Réinventer une transition énergétique
La géopolitique s’invite aussi dans le dossier crucial de l’énergie. Longtemps ultra dépendante du gaz russe, l’Allemagne, peut-être plus que d’autres, se doit de réussir sa transition. L’enjeu est double : assurer la sécurité des approvisionnements tout en maintenant un coût acceptable pour son industrie à la fois énergivore et concurrencée à l’international par l’Asie et les États-Unis qui ont fait de l’énergie une arme d’industrialisation massive.
Ces élections seront décisives pour déterminer si le prochain gouvernement assurera la continuité de l’« Energiewende » ou remettra en question certains totems comme le nucléaire – la CDU/CSU et l’AfD sont favorables à une relance sous conditions – voire la fin de l’usage du charbon fixée à 2038.
Des décisions nationales qui impactent les pays voisins. Raison pour laquelle Frédéric Petit souhaiterait davantage de coordination. « L’énergie est un bon exemple de l’intérêt de mutualiser nos investissements. Lorsque les éoliennes allemandes de mer du Nord produisent beaucoup, l’énergie est transportée grâce aux réseaux frontaliers de la France, des Pays-Bas et de la Belgique. C’est la raison pour laquelle, nous insistons sur la nécessité de développer les infrastructures d’électricité et de gaz, car notre sécurité d’approvisionnement est assurément un enjeu européen. »
Si les défis sont nombreux et complexes, l’Allemagne peut toutefois s’appuyer sur des décennies de balance commerciale positive et une économie qui reste malgré tout dans le top 3 mondial.

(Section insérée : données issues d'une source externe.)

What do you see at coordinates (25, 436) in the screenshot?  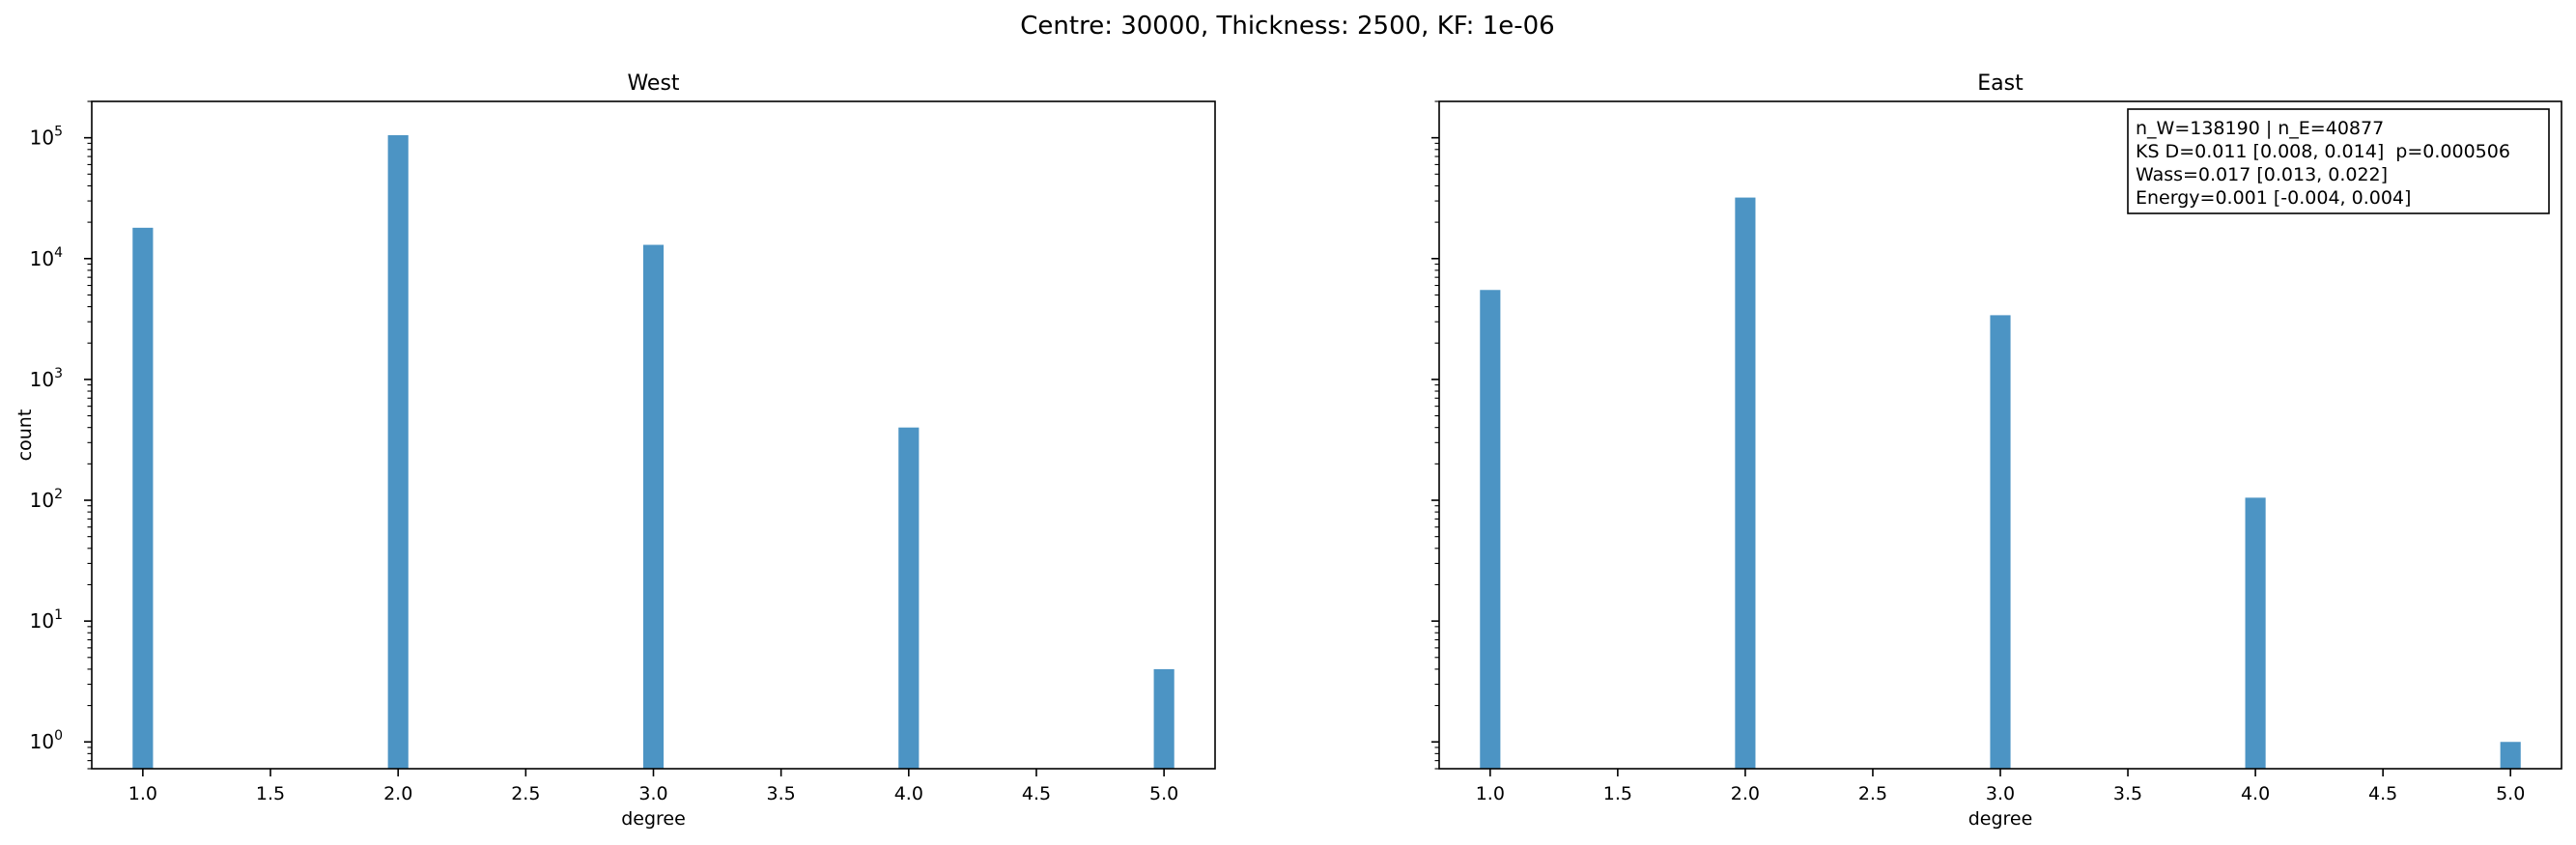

Avec un PIB de plus de 4 100 Mds€, l’Allemagne se classait en 2023 derrière les États-Unis et la Chine, mais devant le Japon. La dette allemande reste appréciée par les agences de notation qui la classe AAA (contre AA- pour la France). Si des grands groupes vacillent et annoncent des suppressions de postes massives, à l’image de Volkswagen, le tissu industriel est constitué de grands conglomérats, mais aussi d’une multitude d’entreprises de taille intermédiaire (le fameux Mittelstand) habituées à travailler ensemble et faisant preuve d’agilité et d’innovation.
Une nécessité de réarmement
Au-delà des liens économiques, la défense est l’autre point de crispation de la relation entre Berlin et Washington. L’Allemagne bénéficie depuis la fin de la Seconde Guerre mondiale du parapluie nucléaire américain, est un membre actif de l’Otan et un grand acheteur de matériel américain (avions de chasse F-35, missiles Patriot, systèmes de renseignement, entre autres). Pas suffisant selon Donald Trump. Lors de son premier mandat, il estimait déjà que Berlin consacrait une part insuffisante de son PIB à la défense (environ 1,5 %). Une part qui devait atteindre 3,5 % l’année dernière en réponse à l’invasion de l’Ukraine en 2022.
La volonté manifeste du président américain de réorienter les efforts stratégiques vers l’Asie imposera sans doute à l’Allemagne, comme aux autres pays européens, de conserver à l’avenir au moins ce niveau d’investissement pour assurer leur sécurité. Au-delà des adversaires systémiques comme la Russie, l’Allemagne va également devoir repenser, au moins pour quatre ans, sa relation diplomatique avec une administration américaine qui n’hésite pas à menacer des membres de l’Otan, à l’instar du Danemark visé par des annonces expansionnistes sur le Groenland. Et là encore, les choix de Berlin seront aussi décisifs pour déterminer le cap pour toute l’Union européenne.
Pour la première fois depuis l’après-guerre, l’Allemagne doit non seulement s’inventer une nouvelle doctrine économique, mais aussi une nouvelle stratégie de sécurité dans un monde où les risques se sont multipliés. Quels que soient les vainqueurs des élections, ils seront confrontés à une inévitable révolution culturelle.